Primrose’s ceremony at the Northern Pylon

Now all this is well known, but what is largely not known is what was happening at the northern end of the Bridge whilst attention was focused on the high drama at Dawes Point. Soon after De Groot “opened the bridge” in unorthodox fashion at the southern pylon end, another member of the New Guard cut the ribbon at the northern pylon. Hubert Leslie Primrose, Mayor of North Sydney, was an assistant adjunct and quartermaster-general in the New Guard. Primrose as mayor had organised his own bridge-opening ceremony from the North Sydney side. Although NSW Police (and Premier Lang) had decided reservations about Alderman Primrose’s Northside celebration of the Bridge, because of his involvement in a suspect para-military movement that was under investigation (the New Guard), they ultimately made no attempts to stop the municipal representative going ahead with his act of public ceremony.
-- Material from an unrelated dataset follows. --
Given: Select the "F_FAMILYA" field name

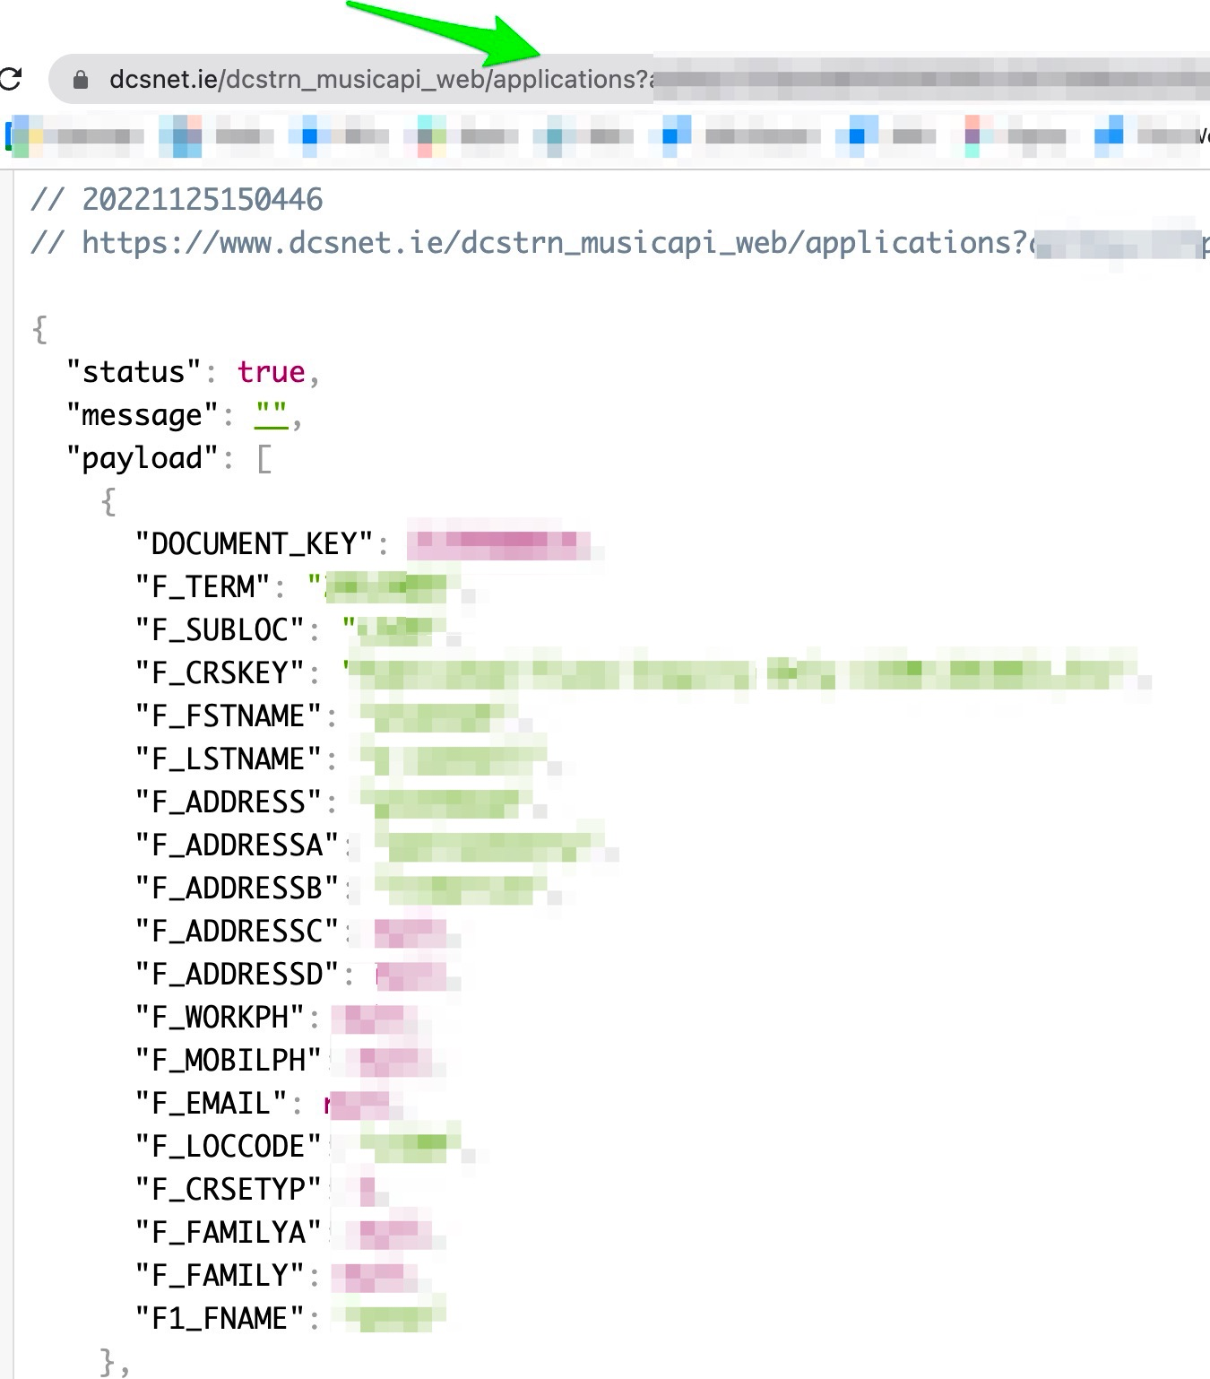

So, remarkable as it may seem to us today, the opening of both ends of that most iconic of Sydney symbols, the Sydney Harbour Bridge, was accomplished by the New Guard. These deeds (one undertaken officially and the other without state sanction) were achieved by a small, para-military organisation that at best was only ever a marginal player in provincial Australian politics.

Harbour Bridge from Kirribilli

Primrose’s fascination with the New Guard, like many of its initial supporters, was short-lived. In June 1932 he was one of many New Guardsmen elected to the Legislative Assembly for the new conservative force in party politics, the United Australia Party (forerunner to the Liberal Party of Australia), later rising to the rank of UAP Minister for Health, and later Minister for National Emergency Services. Primrose Park in the northern Sydney suburbs of Cremorne and Cammeray is named in his honour, but clearly not for his activities on behalf of the New Guard!

Footnote: Apart from his right wing, para-military enthusiasms, Captain De Groot, the stealer of Premier Lang’s thunder on that illustrious day, had a respectable day job as the proprietor of a successful antique furniture business in Sydney’s eastern suburbs. The plaque below stands on the site of the former shop in Rushcutters Bay.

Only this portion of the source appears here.